Sunday, May 17, 2015

Meaningless Death

On Friday, I attended the funeral service for a young man who was murdered on the streets of Bridgeport.

The funerals I've attended recently have been "explainable" ones. Meaning, due to age or terminal illness. They also had not been open casket per the wishes of the deceased. This was a completely different story.

I drove up to the funeral home that's located blocks away from the scene of the crime. This neighborhood is decorated with "place of death" altars that include commemorative candles, beer cans, and other momentos. This place - this lifestyle is vicious and relentless.

I arrived around 10:30 to set up and prepare - I had been asked to play music for the service. And for the next two hours I watched as hundreds of people filed through the room, approaching the casket holding the shell of this young man - only 22. Many wore T-Shirts with his picture on the front with a tagline "Loyalty made us family." The image of big, strong men weeping at the loss of a brother should have invoked a sense of compassion in me. But it was all I could do - thanks to social norms and deep respect for the family - not to yell out - "ARE YOU DONE WITH THIS???!"

This problem is the complete opposite of simple. How disgusting it would be for me to stand up, a upper middle class, educated white girl from Easton and claim any jurisdiction over this issue. But the entire time I was sitting there, I kept repeating the same lines over and over in my head. "I grew up just minutes from this. We have to build bridges." This isn't a Bridgeport/Fairfield issue. It's not even an gang issue. It's a church issue. This is about youth in poverty getting the chance to step out and achieve amazing things through relationships and intentionality. Young people need the song sung over them that they are valuable, created in God's image, and they can live a life of freedom.
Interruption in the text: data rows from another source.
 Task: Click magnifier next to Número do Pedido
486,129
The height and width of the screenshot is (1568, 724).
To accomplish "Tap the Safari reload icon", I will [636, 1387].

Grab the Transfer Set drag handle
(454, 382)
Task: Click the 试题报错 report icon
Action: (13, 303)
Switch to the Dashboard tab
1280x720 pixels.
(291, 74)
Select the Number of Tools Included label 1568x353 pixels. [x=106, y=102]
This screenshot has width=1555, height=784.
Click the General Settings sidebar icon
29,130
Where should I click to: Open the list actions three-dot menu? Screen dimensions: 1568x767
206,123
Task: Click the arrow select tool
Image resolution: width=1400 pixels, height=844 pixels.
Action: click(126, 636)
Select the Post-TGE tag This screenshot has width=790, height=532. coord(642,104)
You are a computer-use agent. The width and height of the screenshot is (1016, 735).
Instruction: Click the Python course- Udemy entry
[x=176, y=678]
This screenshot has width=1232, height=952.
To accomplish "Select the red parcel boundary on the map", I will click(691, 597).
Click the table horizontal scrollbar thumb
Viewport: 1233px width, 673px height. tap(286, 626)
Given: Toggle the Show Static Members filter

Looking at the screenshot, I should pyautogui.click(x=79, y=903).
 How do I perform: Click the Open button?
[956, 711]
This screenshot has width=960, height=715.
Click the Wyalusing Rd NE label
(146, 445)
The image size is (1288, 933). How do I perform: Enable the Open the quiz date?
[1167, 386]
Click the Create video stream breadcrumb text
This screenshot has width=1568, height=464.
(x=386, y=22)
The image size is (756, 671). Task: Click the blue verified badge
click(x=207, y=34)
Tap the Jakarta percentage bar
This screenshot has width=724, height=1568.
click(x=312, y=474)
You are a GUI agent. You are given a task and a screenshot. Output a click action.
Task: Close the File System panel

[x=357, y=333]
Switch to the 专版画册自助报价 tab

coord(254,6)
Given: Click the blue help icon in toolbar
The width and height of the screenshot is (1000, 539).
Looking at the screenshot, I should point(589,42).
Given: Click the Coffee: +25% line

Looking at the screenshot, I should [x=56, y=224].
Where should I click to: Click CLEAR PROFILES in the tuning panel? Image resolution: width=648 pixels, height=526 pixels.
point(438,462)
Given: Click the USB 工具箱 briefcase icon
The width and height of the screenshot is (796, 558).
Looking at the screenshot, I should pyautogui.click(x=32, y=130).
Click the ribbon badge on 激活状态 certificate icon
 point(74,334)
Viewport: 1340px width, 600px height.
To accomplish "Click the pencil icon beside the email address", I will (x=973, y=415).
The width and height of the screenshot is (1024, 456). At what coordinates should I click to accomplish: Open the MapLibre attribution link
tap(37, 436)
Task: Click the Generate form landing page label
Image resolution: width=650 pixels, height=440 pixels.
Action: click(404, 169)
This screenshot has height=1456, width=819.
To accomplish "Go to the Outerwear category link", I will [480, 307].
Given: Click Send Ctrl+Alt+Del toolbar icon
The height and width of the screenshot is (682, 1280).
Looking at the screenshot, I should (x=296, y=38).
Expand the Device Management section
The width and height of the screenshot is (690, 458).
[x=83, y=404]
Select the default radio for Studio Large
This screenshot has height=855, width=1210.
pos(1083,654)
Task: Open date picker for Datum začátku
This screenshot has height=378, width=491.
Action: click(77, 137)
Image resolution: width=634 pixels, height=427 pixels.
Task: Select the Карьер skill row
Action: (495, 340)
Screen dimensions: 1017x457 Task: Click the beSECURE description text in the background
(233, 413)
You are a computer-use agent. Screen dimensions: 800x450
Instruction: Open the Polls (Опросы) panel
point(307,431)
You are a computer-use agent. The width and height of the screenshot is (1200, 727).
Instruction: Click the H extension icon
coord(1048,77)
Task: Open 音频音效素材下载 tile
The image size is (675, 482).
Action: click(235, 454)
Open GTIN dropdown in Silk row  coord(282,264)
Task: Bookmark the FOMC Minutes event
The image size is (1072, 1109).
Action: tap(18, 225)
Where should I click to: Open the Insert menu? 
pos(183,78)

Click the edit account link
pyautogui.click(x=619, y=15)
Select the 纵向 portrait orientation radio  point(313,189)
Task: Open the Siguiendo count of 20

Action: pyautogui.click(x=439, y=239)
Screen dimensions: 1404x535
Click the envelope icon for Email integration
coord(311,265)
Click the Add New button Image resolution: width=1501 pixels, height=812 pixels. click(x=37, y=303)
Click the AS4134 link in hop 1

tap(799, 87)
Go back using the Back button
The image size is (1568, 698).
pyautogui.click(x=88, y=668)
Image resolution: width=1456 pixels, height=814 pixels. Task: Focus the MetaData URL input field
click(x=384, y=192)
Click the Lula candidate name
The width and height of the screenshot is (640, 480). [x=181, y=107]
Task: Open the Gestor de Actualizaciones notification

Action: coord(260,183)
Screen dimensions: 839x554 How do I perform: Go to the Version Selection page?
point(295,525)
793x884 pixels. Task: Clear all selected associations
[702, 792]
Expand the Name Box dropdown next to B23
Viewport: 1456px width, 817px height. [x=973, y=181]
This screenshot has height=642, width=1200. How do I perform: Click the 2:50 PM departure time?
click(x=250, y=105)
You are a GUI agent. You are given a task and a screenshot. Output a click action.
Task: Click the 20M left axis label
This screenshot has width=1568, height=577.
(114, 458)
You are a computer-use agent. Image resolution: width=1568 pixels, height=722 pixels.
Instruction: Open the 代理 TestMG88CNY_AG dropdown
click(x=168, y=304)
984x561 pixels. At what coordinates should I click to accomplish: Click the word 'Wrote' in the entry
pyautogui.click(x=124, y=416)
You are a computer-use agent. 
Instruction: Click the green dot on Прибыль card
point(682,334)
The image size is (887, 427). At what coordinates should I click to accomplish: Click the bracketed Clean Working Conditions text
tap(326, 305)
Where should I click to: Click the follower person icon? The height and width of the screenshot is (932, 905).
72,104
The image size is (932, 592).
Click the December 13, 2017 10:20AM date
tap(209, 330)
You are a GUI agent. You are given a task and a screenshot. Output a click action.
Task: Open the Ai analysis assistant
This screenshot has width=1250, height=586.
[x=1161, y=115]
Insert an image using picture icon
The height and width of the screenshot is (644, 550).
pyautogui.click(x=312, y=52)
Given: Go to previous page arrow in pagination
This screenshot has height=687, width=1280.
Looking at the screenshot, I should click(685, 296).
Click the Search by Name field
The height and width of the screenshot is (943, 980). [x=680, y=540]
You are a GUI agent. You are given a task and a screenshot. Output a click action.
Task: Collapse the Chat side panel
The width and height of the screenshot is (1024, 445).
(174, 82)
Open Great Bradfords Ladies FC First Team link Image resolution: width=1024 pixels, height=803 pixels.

The truth is, I'm disgusted. Where is the reconciliation among brothers and sisters in Christ? Fairfield, Easton, Westport, Trumbull churches - how are you serving young people at risk, opening your schools, providing opportunities outside of the hood for the next generation? How are you walking with these young people?  Bridgeport churches - enough with the "us/them"! You have an opportunity to open up your doors and actually spend time in the streets with your people. Will you go? Can others join you? Can we forsake our secondary church government structures and ample service times and be with others? I can't help but think that this is the very thing that God calls us to in James 1:27. True religion isn't found in the title of the pastor or the potluck dinner, but caring for orphans and widows...can we just DO this??

The pastor got up - a friend and a partner in the work we do in the East Side. He said it perfectly. There was no sugar coating the absolute waste of a death this was. It was meaningless. This young man was soon to be a father. He leaves behind a large, compassionate family. He was an uncle, brother, lover, son. There was no reason for him to die. The bottomless pit of pride and fighting in the street life gives the false veil of camaraderie and family, but what kind of family puts their family members at death's door on a regular basis?

The pastor said, "For many of you, he's just another one." How cheap. For us, Church, this man's life should be a wake up call to dip our hands in the muddy waters of faithful partnership and patiently walk with someone. Invest, care, support, breathe life into the future leaders, doctors, pastors, musicians, artists, business women and men...that we might demonstrate true family.

Culture is such a thick wall to push through. But getting stuck at this wall is costing the lives of our young people. Literally. So I have to ask us, Church. Are we done with this?